Dynamic data presents a world of possibilities

Sarah Bartlett reports from OCLC's recent conference about insights from data

OCLC’s two-day conference in Strasbourg at the end of February explored the opportunities that today’s huge data aggregations open up for libraries.

One presenter who certainly made an impact was Jean-Baptiste Michel, a French-Mauritian researcher working at Harvard University. Around 2007, Michel and his collaborator, Erez Lieberman Aiden, persuaded Google to give them access to all the books so far digitised by the corporation, and found themselves looking at an immense databank of 50 million books, or ‘12 per cent of all books ever written at any point in time – a huge chunk of human culture.’
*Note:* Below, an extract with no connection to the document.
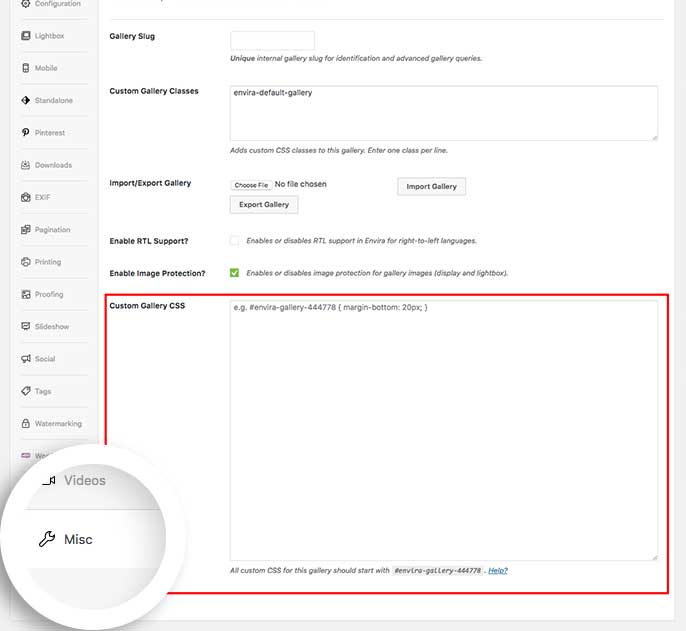The height and width of the screenshot is (631, 686).
Task: Enable the RTL Support checkbox
Action: 234,241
With this immense resource, Michel and Aiden have developed quantitative approaches to the study of cultural history, demonstrating the value of ‘big data’ aggregations beyond their stronghold, the sciences. Michel explained that the volumes of data analysed were sufficient to track widespread changes in culture over time and that through large-scale textual analysis, we can look at anything and see its cultural impact. With a new invention, for example, we can find out how rapidly it penetrated the culture – and, indeed, whether it changed the culture itself over a given period. Or we can look at a historical event by examining the frequency of references to the event in books published in the ensuing years. One particularly entertaining observation was that the word ‘sustainable’ did not appear until the late 20th century, and Michel joked that, if usage continued to increase at its current rate, by 2061 it would be the only word in use in the English language.

‘What’s really amazing to me,’ said Michel, ‘is that our past is becoming digitised at a very rapid pace, and that’s very, very powerful. We can access all this material in a digital format to transform our understanding of culture and language. Libraries and text repositories are at the front lines of a real revolution in the social sciences and humanities, which changes the way we approach questions about the human experience.’
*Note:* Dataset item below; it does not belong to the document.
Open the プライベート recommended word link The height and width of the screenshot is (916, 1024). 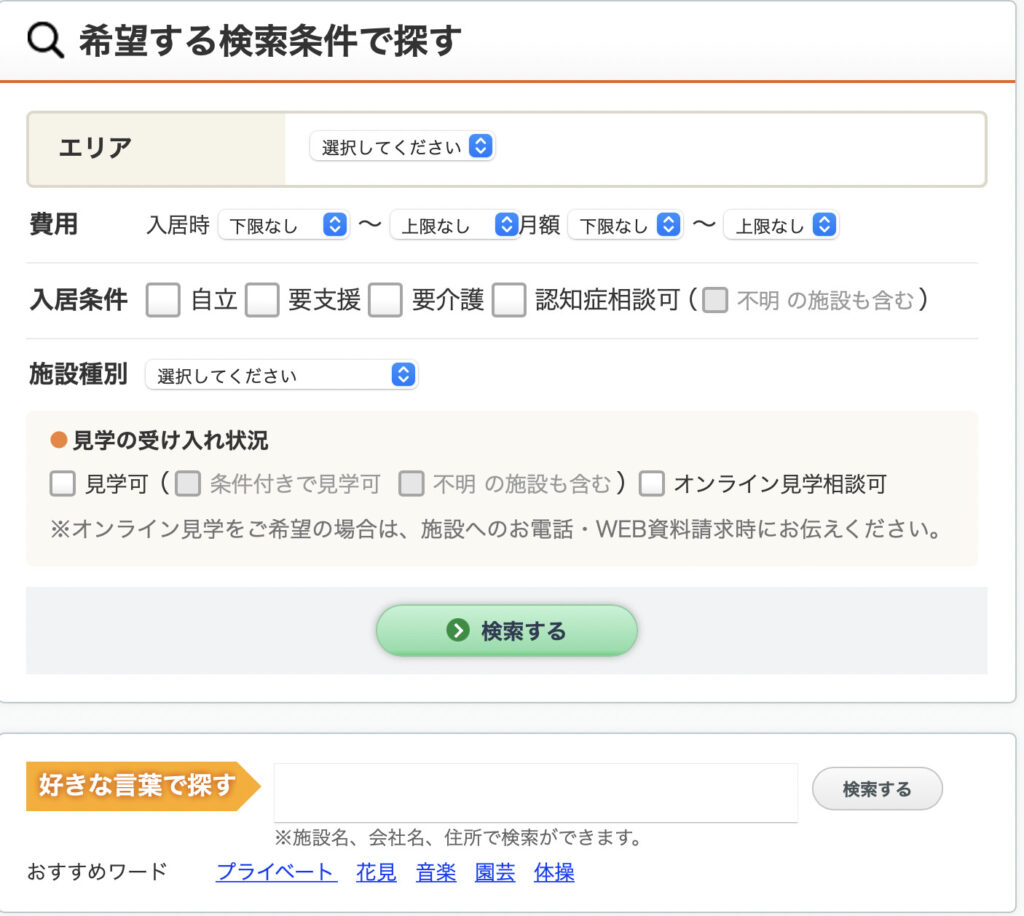pos(275,872)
Michel’s ability to present complex research in an accessible way, combined with the compelling nature of his work, meant that delegates were able to engage meaningfully, even making suggestions for further research. The break after this keynote presentation buzzed with excited discussion.

Also at the meeting, OCLC’s Roy Tennant introduced a number of data-mining projects carried out within OCLC’s WorldCat repository of 290 million library records. Rather than analysing full text, like Michel and Aiden, Tennant works with library metadata. The WorldCat Identities project, for example, can generate a ‘feature timeline’ for any author or creator, showing publications by and about the author in all languages and editions. Key analytics, such as the most widely-held works of the author by libraries around the world, generate a picture of the breadth of global awareness that the author enjoys, and demonstrate the valuable insights that we can derive from metadata.

Linked data is here

Tennant went on to talk about the Bibliographic Framework Transition initiative of the Library of Congress – which, like a number of national libraries, is already working with linked data. ‘It’s about moving from cataloguing to catalinking,’ explained Tennant. ‘Instead of having all the data in the record, we link out to reputable sources, pull data in, process it, index it, but we don’t manufacture it. For information about Hamlet, then, we can simply point to an authoritative source of information on William Shakespeare, rather than create the data ourselves.’ Tennant also played a video, Cataloging Unchained, to show how linked data can make library metadata work much harder.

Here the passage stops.